Yunika Vision, the giant screen that wraps around the side of the Labi building across the street from Seibu Shinjuku Station in the heart of Tokyo's neon downtown, is the largest LED screen in Japan, and has been broadcasting music videos and concerts ever since it was installed in 2010. Hell, it even has its own website! Those familiar with Tokyo know that public viewing screens like this are pretty common in shopping and entertainment districts. Shibuya's famous Scramble Crossing boasts at least three of them, and in Shinjuku, just a block from Yunika Vision, you can find Alta Vision, which broadcasts all kinds of surreal, chirpy advertisements and informational videos at the east exit of JR Shinjuku Station. However, among these, Yunika Vision is unique not only for its size, but also for the fact that instead of running a string of very short videos, it regularly shows longer programs. Also, upon further investigation, we found out that the smartphone app which was advertised in conjunction with Buck-Tick's Yunika Vision debut allows the user to sync his or her phone to the broadcast, in order to listen to high-definition audio for the broadcast over headphones, thereby minimizing interference from traffic noise and other city hustle and bustle.

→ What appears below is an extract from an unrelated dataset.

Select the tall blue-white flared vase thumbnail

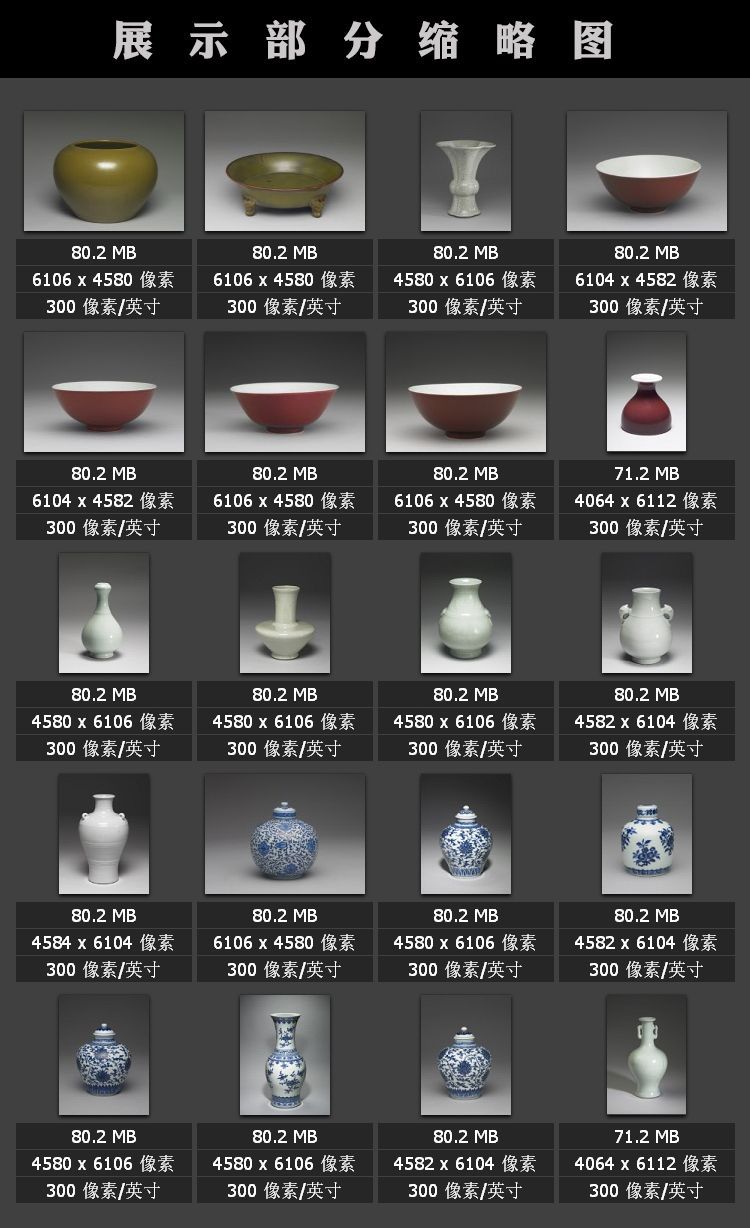[284, 1055]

Though we've occasionally seen visual kei bands up on Yunika Vision while wandering through Shinjuku, basically, the music on Yunika Vision is the music that dominates the Japanese mainstream today - overproduced pop with no darkness, roughness, or individuality. These days, mainstream music in Japan is uniformly happy, bright, and upbeat. Expressing bad feelings is taboo, and the use of minor keys seems to be frowned on...so that's the real significance of Buck-Tick on the Yunika Vision screen: Shinjuku hasn't been forced to listen to anything as goth as "Ai no Souretsu" since the 80's! That, and the footage of Mr. Sakurai dancing around beneath a giant inflatable vanilla ladyflower being projected on the side of the Labi
a building is more meta than a metaform.
Also, it serves as another demonstration of just how loyal Buck-Tick's fanbase is, and how they've got a lot of secret fans who don't turn up at their concerts. When we arrived for the screening around 6PM on Friday evening, we certainly weren't the only ones there. A line of excited fans stretched along the front of the sidewalk on both sides of the street across from the Labi building, and once the broadcast got going, more came over to join us, including a few very serious-looking businessmen in suits, a dapper old grandpa, and a rough-faced man in traditional Japanese workmen's coveralls and kerchief who stared open-mouthed at the video of "El Dorado" for several long minutes before continuing on his way. Whether these people were long-time fans or simply intrigued passersby, one thing was clear: this broadcast was doing a good job of attracting attention.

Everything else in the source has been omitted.